I think wrath that the wrath of God needs to be seen through the lens of how God in Christ loved the world so much that he gave up his very life to save the world, not from his own wrath, but from the sin and death that was enslaving those he loved enough to take him to the cross. Wrath in this sense is better seen as righteous anger against all that would mar and sully his lovingly crafted creation, rather than an “I’m gonna getcha”-style wrath that is often preached.
Hey again, Matt. :~)
“Wrath in this sense is better seen as righteous anger against all that would mar and sully his lovingly crafted creation, rather than an “I’m gonna getcha”-style wrath that is often preached.”

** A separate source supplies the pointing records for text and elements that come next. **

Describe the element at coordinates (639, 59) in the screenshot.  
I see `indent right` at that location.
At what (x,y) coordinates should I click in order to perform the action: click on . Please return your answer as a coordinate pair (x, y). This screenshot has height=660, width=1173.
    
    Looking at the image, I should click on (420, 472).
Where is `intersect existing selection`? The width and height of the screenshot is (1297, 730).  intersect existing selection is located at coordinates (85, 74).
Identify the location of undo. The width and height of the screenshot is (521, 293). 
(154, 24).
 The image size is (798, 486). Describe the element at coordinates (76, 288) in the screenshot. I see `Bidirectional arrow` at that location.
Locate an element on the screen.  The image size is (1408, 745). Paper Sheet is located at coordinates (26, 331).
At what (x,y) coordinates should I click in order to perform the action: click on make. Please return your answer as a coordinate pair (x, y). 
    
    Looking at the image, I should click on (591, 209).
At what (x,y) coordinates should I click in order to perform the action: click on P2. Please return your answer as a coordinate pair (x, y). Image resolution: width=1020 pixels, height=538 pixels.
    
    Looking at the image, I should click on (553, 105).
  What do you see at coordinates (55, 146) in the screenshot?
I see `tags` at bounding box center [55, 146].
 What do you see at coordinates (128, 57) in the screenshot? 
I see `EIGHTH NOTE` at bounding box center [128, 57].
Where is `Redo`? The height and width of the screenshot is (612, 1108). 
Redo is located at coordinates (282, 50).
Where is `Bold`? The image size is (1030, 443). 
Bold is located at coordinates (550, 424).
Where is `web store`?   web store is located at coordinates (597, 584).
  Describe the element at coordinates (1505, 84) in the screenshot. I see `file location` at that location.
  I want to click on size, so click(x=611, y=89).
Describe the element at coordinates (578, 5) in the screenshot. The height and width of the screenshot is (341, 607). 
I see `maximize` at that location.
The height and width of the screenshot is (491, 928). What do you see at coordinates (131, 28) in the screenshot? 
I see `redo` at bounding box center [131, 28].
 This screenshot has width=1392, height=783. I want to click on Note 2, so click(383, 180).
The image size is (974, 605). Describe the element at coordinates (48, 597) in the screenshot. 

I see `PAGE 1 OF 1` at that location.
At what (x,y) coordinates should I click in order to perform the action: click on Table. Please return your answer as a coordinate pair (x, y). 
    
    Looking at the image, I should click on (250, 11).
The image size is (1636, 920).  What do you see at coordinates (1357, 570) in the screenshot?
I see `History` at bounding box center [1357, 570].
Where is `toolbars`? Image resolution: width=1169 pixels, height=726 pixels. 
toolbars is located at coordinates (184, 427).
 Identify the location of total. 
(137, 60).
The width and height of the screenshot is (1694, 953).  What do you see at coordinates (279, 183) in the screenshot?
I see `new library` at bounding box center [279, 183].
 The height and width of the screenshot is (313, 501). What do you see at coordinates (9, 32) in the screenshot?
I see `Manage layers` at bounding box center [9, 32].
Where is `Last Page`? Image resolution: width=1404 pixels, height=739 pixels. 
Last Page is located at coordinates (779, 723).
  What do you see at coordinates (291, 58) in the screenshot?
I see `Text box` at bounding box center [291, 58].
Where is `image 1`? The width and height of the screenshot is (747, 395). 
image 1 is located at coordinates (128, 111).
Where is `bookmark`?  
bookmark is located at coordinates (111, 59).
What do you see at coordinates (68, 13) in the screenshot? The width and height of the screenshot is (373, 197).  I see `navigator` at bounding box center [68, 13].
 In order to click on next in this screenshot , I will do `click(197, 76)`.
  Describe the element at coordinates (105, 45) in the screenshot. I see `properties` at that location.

For myself, I associate “I’m gonna getcha” with a justification-by-works framework, rather than a substitutionary one. I can agree with righteous anger against the impact of sin on creation, but I also think the character of God goes deeper.
If sin is missing the mark–then the mark of what? As I understand it, the aim is variously expressed as holiness, Christlikeness, being in the image of God. As such, sin is a personal affront against God’s character, not just a negative impact on His creation and His creatures.
For the record, I’m not a TULIP person either–it loses me at the L–and definitely gravitate to the historic (not the modern) Anabaptist/Baptist stance. However, I see no dichotomy between God crucifying His Son or the Son sacrificing His life in payment for sin, as you seem to have expressed it, just two sides to the same coin. Perhaps there’s more to your thoughts?